• **Exercise brief**
In the records below, find the line containing "Screen dimensions: 2539x1456"; give it again exactly, along with every line that follows, and nothing else.

• **Data listing**
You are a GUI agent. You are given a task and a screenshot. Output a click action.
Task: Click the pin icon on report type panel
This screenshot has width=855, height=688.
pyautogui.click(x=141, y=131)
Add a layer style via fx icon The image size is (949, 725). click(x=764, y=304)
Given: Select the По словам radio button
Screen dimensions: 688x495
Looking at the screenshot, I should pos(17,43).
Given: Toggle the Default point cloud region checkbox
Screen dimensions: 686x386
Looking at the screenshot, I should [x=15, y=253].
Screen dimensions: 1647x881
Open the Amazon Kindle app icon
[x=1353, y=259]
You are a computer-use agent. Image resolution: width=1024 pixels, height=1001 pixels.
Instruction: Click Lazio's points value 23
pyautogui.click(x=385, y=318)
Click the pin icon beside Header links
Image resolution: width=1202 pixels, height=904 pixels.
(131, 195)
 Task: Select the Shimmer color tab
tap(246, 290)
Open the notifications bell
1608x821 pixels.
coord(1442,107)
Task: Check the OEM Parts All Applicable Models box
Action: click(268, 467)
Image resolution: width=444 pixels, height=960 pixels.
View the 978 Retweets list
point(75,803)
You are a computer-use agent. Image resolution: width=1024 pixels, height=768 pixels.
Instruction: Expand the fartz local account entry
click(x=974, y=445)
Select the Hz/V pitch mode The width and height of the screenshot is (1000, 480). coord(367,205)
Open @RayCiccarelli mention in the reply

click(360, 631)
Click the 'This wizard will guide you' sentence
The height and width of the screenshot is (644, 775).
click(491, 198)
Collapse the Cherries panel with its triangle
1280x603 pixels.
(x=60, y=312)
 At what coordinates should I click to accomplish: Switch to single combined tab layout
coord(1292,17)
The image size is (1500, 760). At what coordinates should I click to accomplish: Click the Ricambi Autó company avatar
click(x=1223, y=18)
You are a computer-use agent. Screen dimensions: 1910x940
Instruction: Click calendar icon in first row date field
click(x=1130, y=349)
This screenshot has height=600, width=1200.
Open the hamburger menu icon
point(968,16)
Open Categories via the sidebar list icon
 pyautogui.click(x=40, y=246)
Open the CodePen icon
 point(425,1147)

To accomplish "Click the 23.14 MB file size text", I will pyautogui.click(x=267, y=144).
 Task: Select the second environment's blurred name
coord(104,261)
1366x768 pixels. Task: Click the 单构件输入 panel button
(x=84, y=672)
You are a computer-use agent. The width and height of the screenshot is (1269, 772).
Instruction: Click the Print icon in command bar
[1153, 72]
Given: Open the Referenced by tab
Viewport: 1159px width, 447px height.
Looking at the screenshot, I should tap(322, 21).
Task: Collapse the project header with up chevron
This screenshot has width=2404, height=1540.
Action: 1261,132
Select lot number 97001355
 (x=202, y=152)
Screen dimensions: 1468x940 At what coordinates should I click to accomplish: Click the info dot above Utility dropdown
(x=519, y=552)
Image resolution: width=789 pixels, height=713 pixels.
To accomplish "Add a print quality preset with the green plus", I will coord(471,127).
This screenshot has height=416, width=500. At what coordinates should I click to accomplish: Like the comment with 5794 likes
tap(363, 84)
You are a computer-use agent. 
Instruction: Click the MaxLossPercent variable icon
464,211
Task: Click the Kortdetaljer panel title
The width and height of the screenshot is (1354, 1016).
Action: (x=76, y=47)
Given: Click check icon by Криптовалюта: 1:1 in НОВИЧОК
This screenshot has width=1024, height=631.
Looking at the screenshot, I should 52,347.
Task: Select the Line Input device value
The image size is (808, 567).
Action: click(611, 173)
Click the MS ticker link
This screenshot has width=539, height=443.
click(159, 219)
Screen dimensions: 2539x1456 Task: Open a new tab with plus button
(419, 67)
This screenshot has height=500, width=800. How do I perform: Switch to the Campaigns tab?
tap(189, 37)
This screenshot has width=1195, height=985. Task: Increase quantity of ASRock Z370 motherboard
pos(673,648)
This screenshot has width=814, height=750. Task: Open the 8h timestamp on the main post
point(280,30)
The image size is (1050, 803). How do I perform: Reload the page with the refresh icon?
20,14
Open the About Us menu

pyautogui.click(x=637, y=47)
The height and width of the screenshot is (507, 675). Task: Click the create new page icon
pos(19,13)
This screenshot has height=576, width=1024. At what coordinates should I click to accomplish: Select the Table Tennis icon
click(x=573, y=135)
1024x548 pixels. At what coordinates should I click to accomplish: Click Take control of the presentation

• **Output of the task**
Screen dimensions: 2539x1456 Task: Open a new tab with plus button
(419, 67)
This screenshot has height=500, width=800. How do I perform: Switch to the Campaigns tab?
tap(189, 37)
This screenshot has width=1195, height=985. Task: Increase quantity of ASRock Z370 motherboard
pos(673,648)
This screenshot has width=814, height=750. Task: Open the 8h timestamp on the main post
point(280,30)
The image size is (1050, 803). How do I perform: Reload the page with the refresh icon?
20,14
Open the About Us menu

pyautogui.click(x=637, y=47)
The height and width of the screenshot is (507, 675). Task: Click the create new page icon
pos(19,13)
This screenshot has height=576, width=1024. At what coordinates should I click to accomplish: Select the Table Tennis icon
click(x=573, y=135)
1024x548 pixels. At what coordinates should I click to accomplish: Click Take control of the presentation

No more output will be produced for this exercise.